The gallery is pleased to present 24/7/360, Ken Solomon’s third one-person show. The exhibition includes new paintings and drawings as well as a single-channel video. Ken Solomon’s work promotes pauses. His new paintings are slow searches, painstakingly reconstructed snap shots in an attempt to arrest the constant flow of information on the web. He freezes screens to capture an enemy that drifts away, conspires and multiplies at the speed of light. Link after link, brush stroke after brush stroke, and with a good dose of humor the artist sends warning signals of a potential Google Tsunami.

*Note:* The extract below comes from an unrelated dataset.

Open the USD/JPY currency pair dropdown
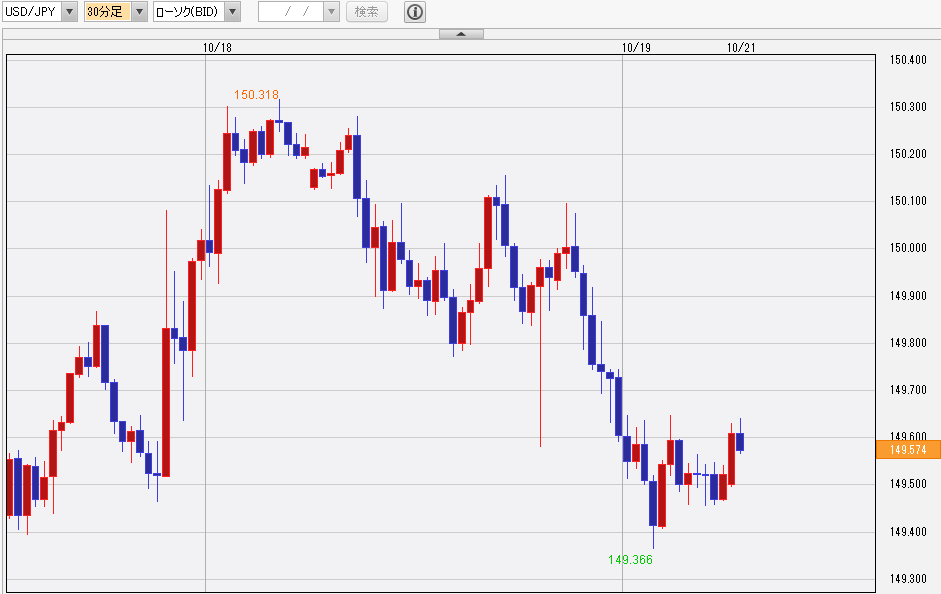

Google Links is a 24 foot long, 8 panel watercolor of overlapping search windows. It starts with the word begin and ends with links with numerous surprises along the way. Each image reads as a vignette, a visual subplot resulting from a particular word or phrase. The Beatles White Album, Picasso's Woman in White, a cluster of white pills tell a story for the word white. Each search finds a commonality with the subsequent one. "White" overlaps with the image search for "1979" (Alex Katz's White Hat 1979), which commences a new journey. The vignettes cross paths, in the spirit of Robert Altman's seminal movie The Player.
A group of Google Portraits are visual preservations of a fleeting moment. Fossils of digital information, they translate the results from image searches into watercolor. Three Face Book homepages of various people who share the name Kenneth Solomon explore notions of cyber and digital identity. I Didn’t Do It is a self-portrait, censored behind a pixilated grid obliterating the face. Powering Off …Quarter Moon...Six O’Clock is a sequence of five small paintings of a screen shutting down with its center wheel shifting grey scale around the clock.
24/7/360 is a video in 24 variations. For the past 8 years Ken Solomon has photographed virtually every circular object/form that he has encountered in his daily life. Over 5,000 photographs of seemingly totally random and separate images are linked by a circle that appears to the right, slightly off center. The circles are scaled to match perfectly, the moon is shrunk, a quarter is expanded.
Born in Washington DC, Ken Solomon lives and works in Brooklyn. His work has been included in various exhibitions the United States. His video Micro & Soft on Macintosh Apple (a collaboration with Marco Maggi) was on view at The Museum of Modern Art, New York. Several of his drawings are also included in MoMA’s permanent collection. His work is now on view through May 27, in Size Does Matter, Curated by Shaquille O’Neal at the FLAG Art Foundation, New York. Recent exhibitions include: NeoIntegrity: Comics Edition, at The Museum of Comic and Cartoon Art, New York (2010); WALL ROCKETS: Contemporary Artists and Ed Ruscha, Curated by Lisa Dennison, FLAG Art Foundation, New York (traveled to the Albright Knox Art Gallery, Buffalo, NY) (2009/2008); Lightcone, Nettie Horn Gallery, London (2009); American Ream, Warehouse Gallery at Syracuse University, Syracuse, NY (2009);
Slow Scandal, Point of Contact Gallery, Syracuse University, Syracuse, NY (2009).